> **Document passage**
____________

Dr. Omanandji guides meditation yoga, Chidshakti Prakriya (a consciousness awakening technique), and yoga therapy for small to large gatherings in India and all over the world. He is a great model for all his students on how to be a direct yogi: Full of compassion, peace, and love, as well as showing how to be indifferent to all manner of events, both positive and negative. As an amateur storyteller, I always think that learning about the lifestyles and perceptions of inspiring people helps us to move increasingly closer to ourselves, because we need to see that “it is possible.” I hope that this interview will give you the inspiration and power you need to get up and walk toward your true “self” on the path of yoga.
Beginning with your first step on the path of yoga, would you briefly tell us your life story?
When I was six years old, there was a yoga school just opposite my house. As a child, I used to go and play there. My parents were really very kind, and they never stopped me. They were very happy that I was going to such a good place that gave a healthy cultural experience to my life. From there it started like a miracle. One after another, I had so many experiences at the school. The school used to teach gymnastics, followed by how to shoot an arrow with your eyes closed. You could shoot the arrow just using sound. Then there was one-poleyoga. There would be a wooden poleon which we would do our yoga, making padmasana on top of the pole and sitting like that. We used to do these kinds of things because it was a very good traditional school, like an ashram. We also used to do traditional Indian wrestling as small kids, and then we would do pushups, up and down. So many exercises and the sun salutations, sometimes 300 to 400 a day. It was a blessing that I learned so many things from many various teachers, masters and even senior masters, who were very disciplined and strong.

____________

> **Recorded data**
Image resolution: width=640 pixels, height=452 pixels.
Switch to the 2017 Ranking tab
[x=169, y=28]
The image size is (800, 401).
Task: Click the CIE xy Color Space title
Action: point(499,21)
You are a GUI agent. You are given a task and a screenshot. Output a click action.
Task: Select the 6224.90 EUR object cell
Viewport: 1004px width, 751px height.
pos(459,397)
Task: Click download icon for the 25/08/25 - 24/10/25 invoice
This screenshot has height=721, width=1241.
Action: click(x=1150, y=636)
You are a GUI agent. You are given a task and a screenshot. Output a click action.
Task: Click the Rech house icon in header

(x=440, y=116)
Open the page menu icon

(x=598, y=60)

____________

> **Task goal**
Carry on the interview with Dr. Omanandji about his path in yoga, picking up after its last sentence. The records play no part in this exercise.

> **Your response**
In Ujjain, on the bank of the holy river Kshipra, once every 12 years there is a very large spiritual festival called “Kumbh Mela” that is attended by millions of people. It is the biggest festival in the entire region. I used to go there and meet many Sadhus, Saints, Yogis, and Masters, and I would try to learn their teachings with curiosity.
I started learning to swim in the holy river Kshipra. This ancient river has existed for thousands of years, and I was learning in very deep water. My swimming teacher respected Asgarali and had a very kind hearted and powerful personality. He taught me to swim by jumping straight into the deepest water and took the fear from me. By going deeper like this, my swimming turned into floating. I started meditating while floating in matsyasana (the fish pose) and padmatsyasana (the lotus-fish pose). By keeping the whole body still, it would float freely in the river. After this, I started getting deep experiences of meditation. It is often very difficult to explain these experiences in words.
Did your family have any effect on your deep interest in yoga and meditation?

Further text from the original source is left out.